The meeting in the eastern city of Lahore was part of a deal reached with Tahirul Qadri to persuade him to call off his sit-in outside parliament that paralysed the centre of Islamabad two weeks ago. Polls are due by mid-May but Canadian-Pakistani cleric Qadri led tens of thousands of his supporters to demand parliament be dissolved immediately and a caretaker government be set up in consultation with the military and judiciary.
“We will try our best to announce a date for dissolution of national and provincial assemblies and holding of elections within 7-10 days,” Information Minister Qamar Zaman Kaira told a joint press conference with Qadri.
Qadri’s protest, plus his fiery denunciation of politicians and praise for the military and judiciary sparked panicked rumours of a possible “soft coup” involving the courts and armed forces.
But after four days, on January 17, he backed down after striking an agreement with the authorities that had few signs of any significant government concessions.
The deal said parliament would be dissolved at any time before March 16 so that elections can take place within 90 days. The government had previously said parliament would dissolve on March 17. Kaira said the government also agreed to appoint a caretaker prime minister and caretaker chief ministers in consultation and consensus with Qadri, adding that there were differences of opinion over the dissolution of the election commission.

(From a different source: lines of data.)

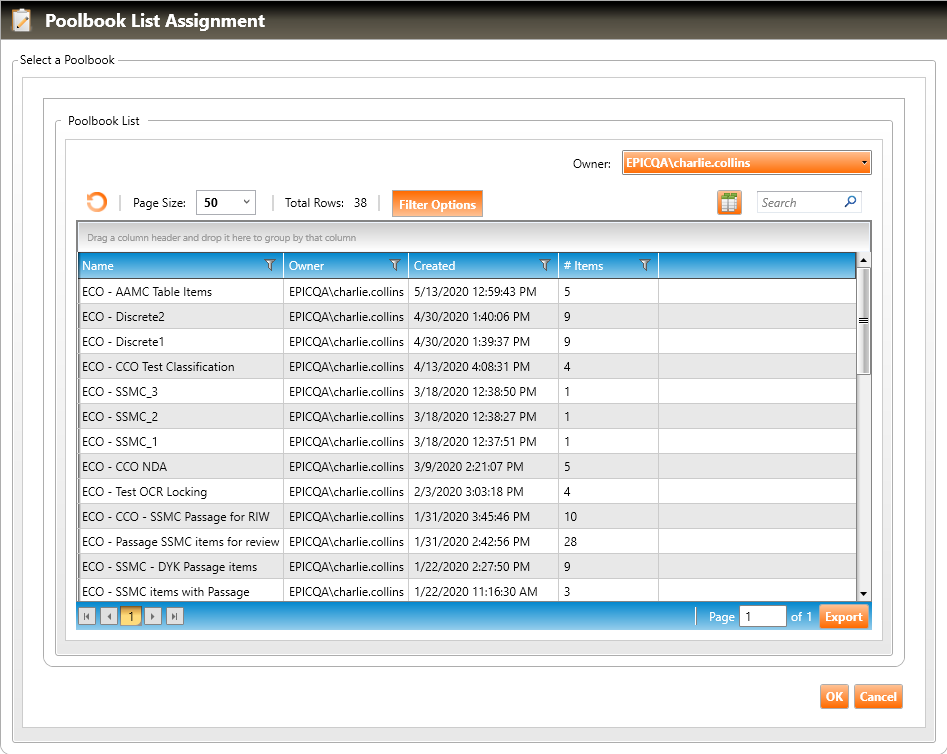The width and height of the screenshot is (947, 754).
Task: Cancel the poolbook assignment dialog
Action: pos(878,697)
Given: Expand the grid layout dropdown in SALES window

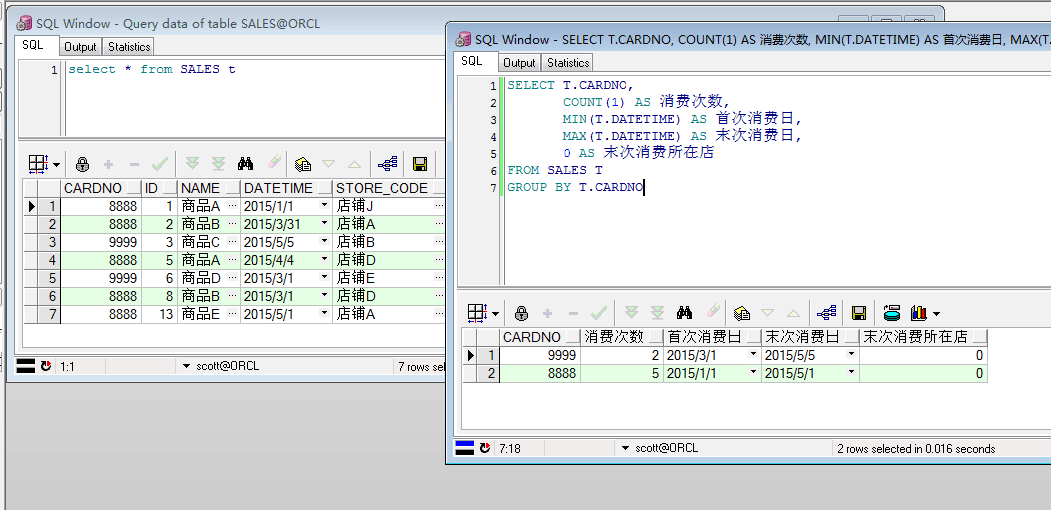Looking at the screenshot, I should click(x=56, y=164).
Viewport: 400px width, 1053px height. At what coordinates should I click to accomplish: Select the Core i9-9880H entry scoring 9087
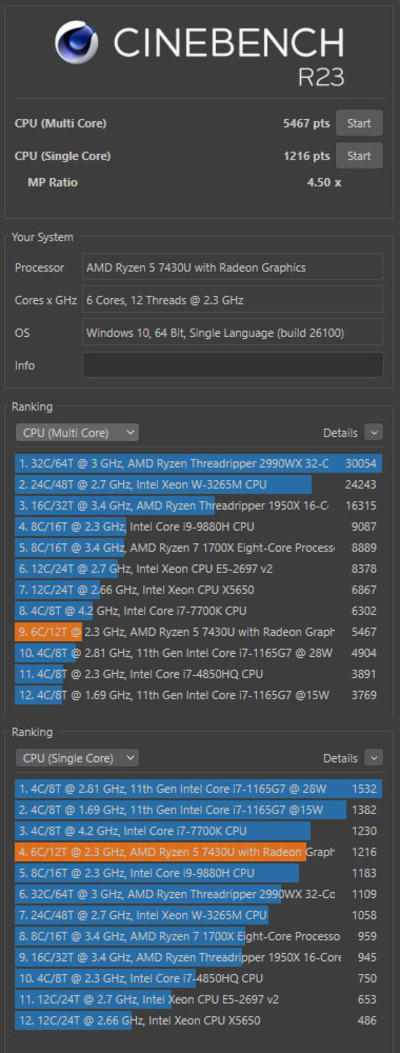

Meanwhile, civil society members have rejected the proposed increase in fee for filing nomination papers for contesting national and provincial assembly elections. The draft electoral reform bill prepared by the Election Commission of Pakistan proposes an increase in the nomination fee from Rs4,000 to Rs50,000 for the National Assembly and from Rs2,000 to Rs25,000 for the Provincial Assembly. This so-called reform will further marginalise the party workers, who lack financial resources, as political parties don’t support the ticket holders financially,” Pattan Development Organisation, Women’s Concern Network, Sanj Swair, Tehreek Bahalie-sailabzadgan and Civil Society Movement observed in a joint statement.